Bringing together diverse database systems in a secure manner is a technical nightmare. In the UK, the Blair Government attempted to introduce a welfare payments smartcard in the late 1990s. While they attempted to link two agencies (social security and the postal service), the project was plagued by technical problems and cost overruns, and was eventually cancelled but only after the government had payed £1 billion. In IT terms, this was a simple project compared with what will be required for the new Australia card.
But you don’t have to doubt the technical capacity of government to undertake this project to have concerns. Privacy is not some inalienable right that is absolute. It is something very personal and precious to us all. The notion of privacy that we hold today sits along a continuum that should be the subject of public discussion and debate. But citizens have the right to be concerned when it is government that asks for this setting to be renegotiated.
Australia’s federation was founded on a concern that the smaller colonies would be overwhelmed by the national government and large states. In addition, the division of powers between different branches of government and between different levels of government was seen by the designers of federalism as a check on the totalising power of the state to dominate personal affairs.
Technology can undermine this essential political design but only if we lose sight of why we have the political structure that we do. The irony is that those with the liberal philosophical bent proposed this design, while it may be a Liberal government that undoes this essential safeguard.

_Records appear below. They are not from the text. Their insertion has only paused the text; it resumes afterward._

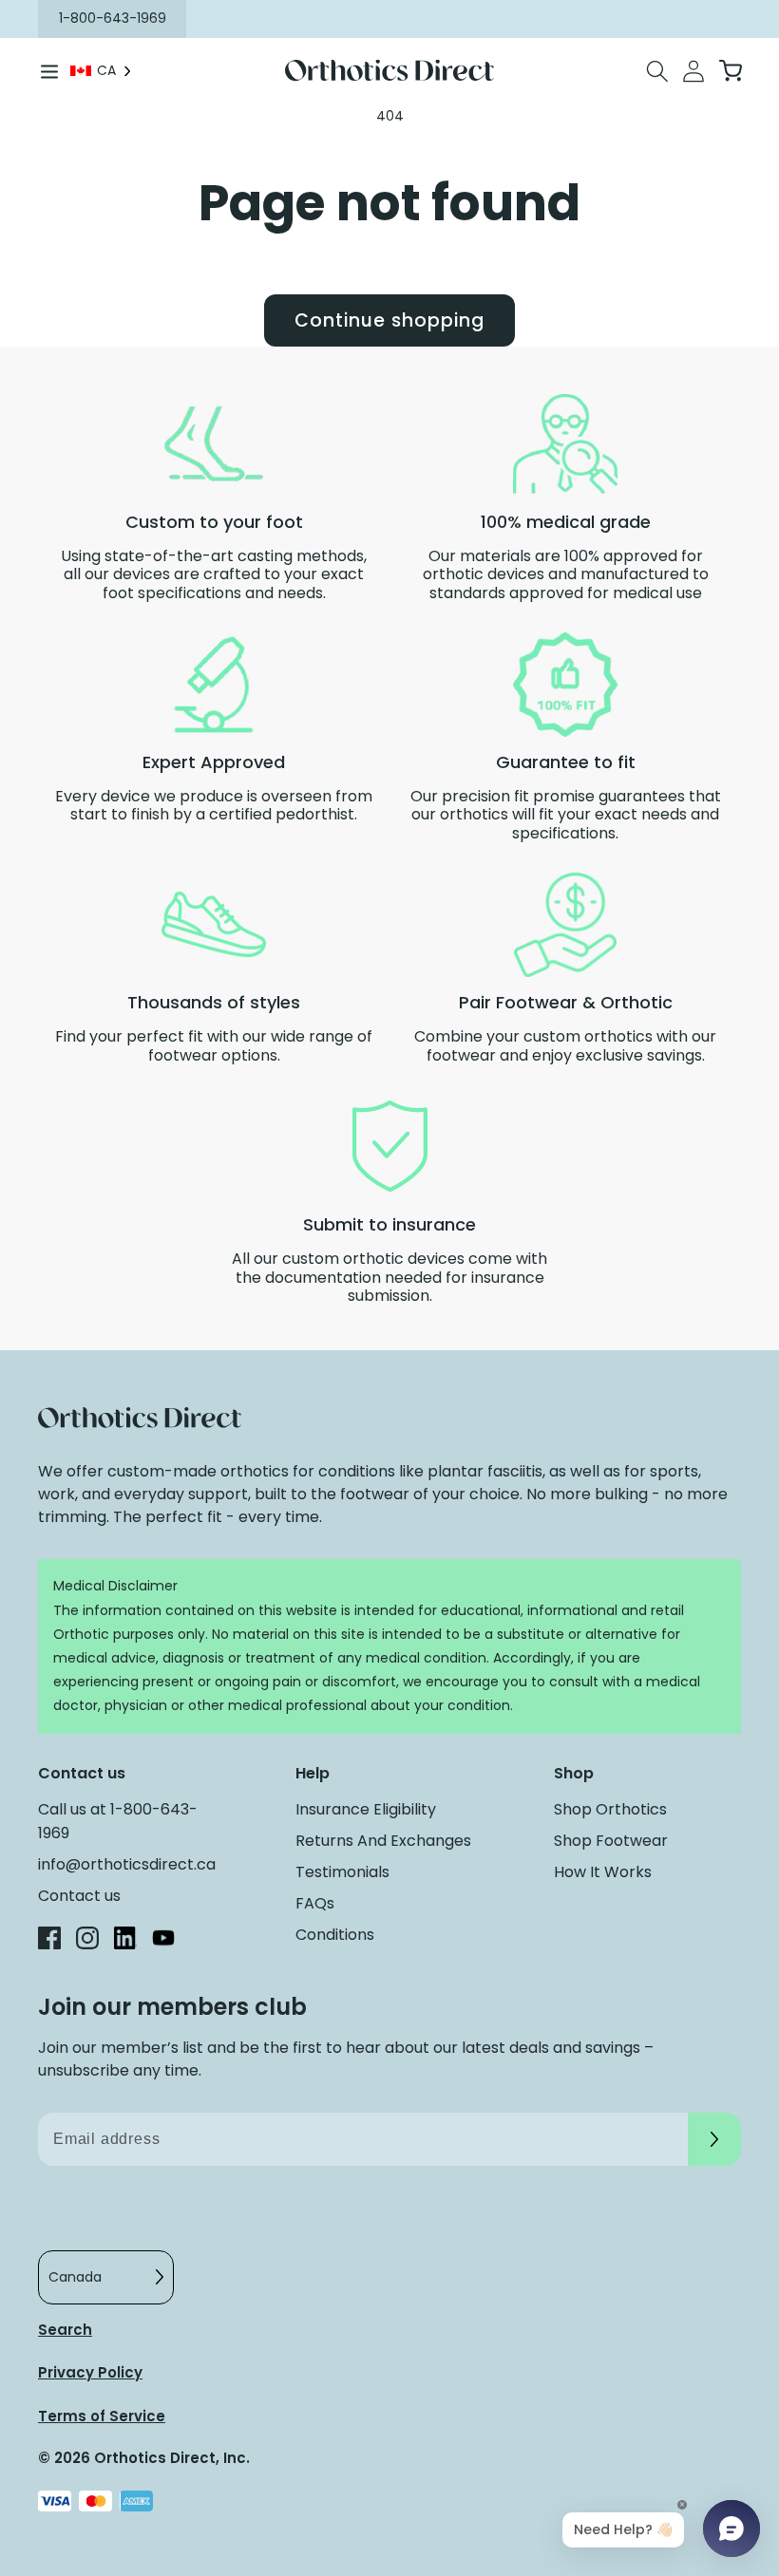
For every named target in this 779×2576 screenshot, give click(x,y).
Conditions (334, 1935)
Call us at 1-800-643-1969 (118, 1821)
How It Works (603, 1872)
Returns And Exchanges (383, 1841)
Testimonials (342, 1872)
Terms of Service (101, 2416)
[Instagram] (87, 1941)
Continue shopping (389, 320)
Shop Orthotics (610, 1809)
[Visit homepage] (389, 71)
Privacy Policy (90, 2372)
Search (65, 2330)
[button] (657, 71)
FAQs (314, 1903)
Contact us (79, 1896)
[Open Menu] (49, 71)
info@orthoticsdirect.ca (127, 1864)
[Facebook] (49, 1941)
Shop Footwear (611, 1841)
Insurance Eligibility (365, 1809)
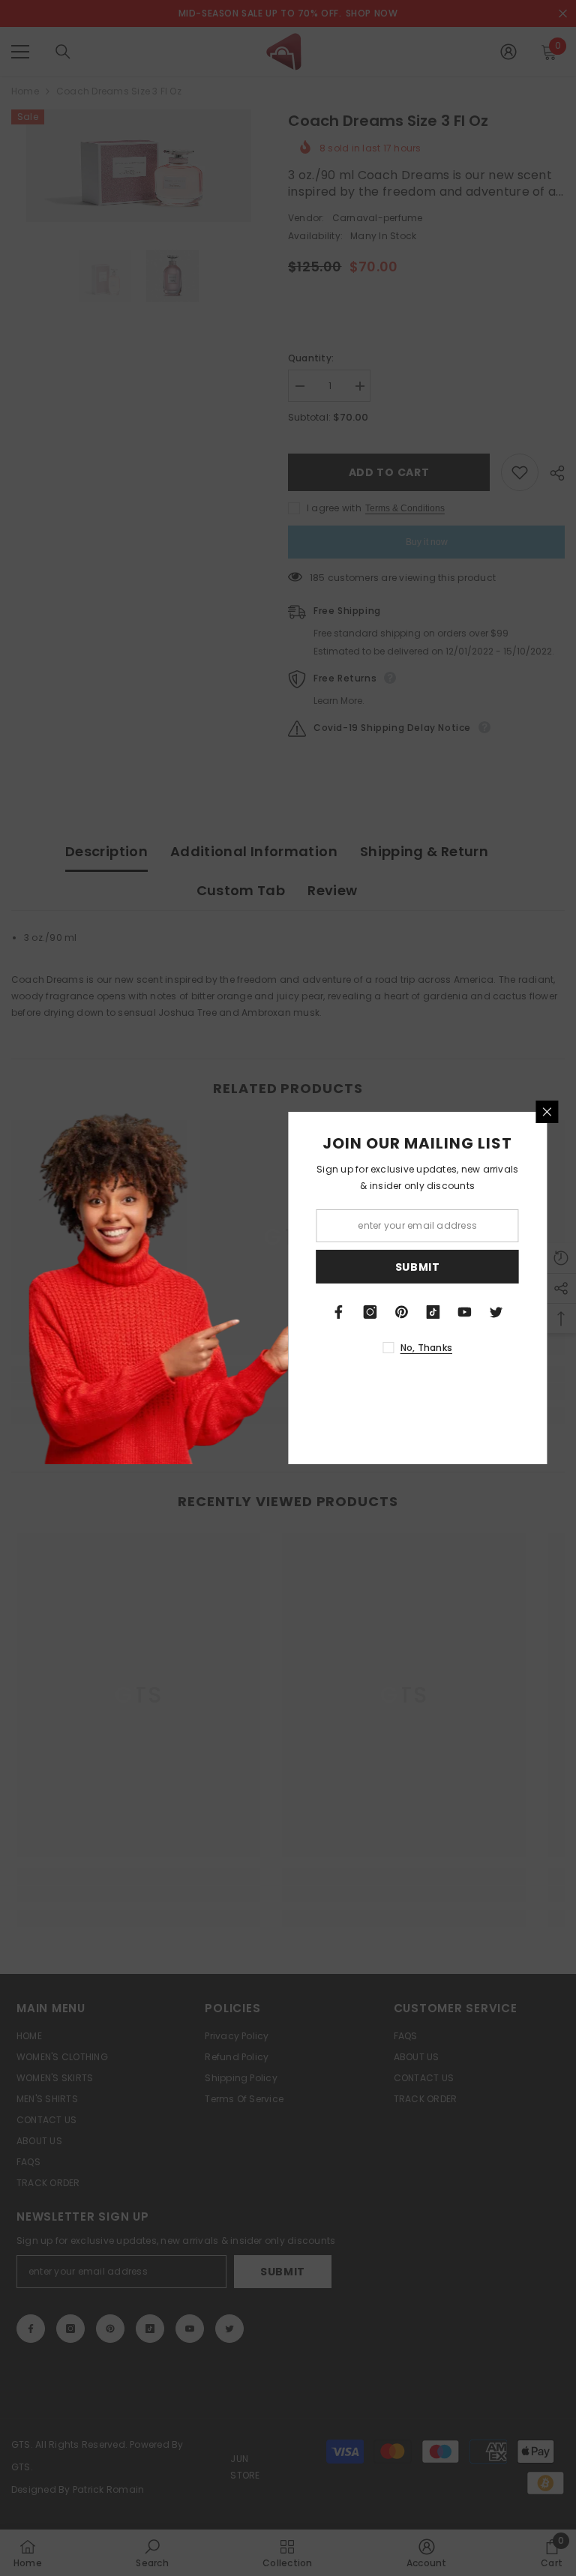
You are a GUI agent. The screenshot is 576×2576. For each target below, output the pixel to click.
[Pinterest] (402, 1312)
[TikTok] (433, 1312)
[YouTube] (465, 1312)
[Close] (547, 1112)
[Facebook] (339, 1312)
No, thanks (426, 1347)
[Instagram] (370, 1312)
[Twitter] (496, 1312)
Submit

The sad truth of the matter is that the ID card is somewhat of a furphy. As Amanda Vanstone has made clear, the card becomes nothing more than a meaningless piece of plastic in our already over-stuffed wallets if there is no biometric database sitting behind the system. What Vanstone does not elucidate, however, is that with a biometric database the card is redundant.
Why carry a card when you can use facial recognition or fingerprints to provide identity without the plastic? The power of the system is not in a card that can be lost, stolen, or duplicated. It’s in the network that sits behind government firewalls. The Commonwealth recognises that it is easier to suggest this debate is about giving us all another card than saying that they’d like to sample everyone’s DNA. While governments like to be personable, most Australians might find that a little too intimate.
Postscript: Following the publication of this article, the Minister for Police in Victoria, Tim Holding, announced that the LEAP database would be replaced. This decision follows the public reporting of successive losses of paper records out of the LEAP system.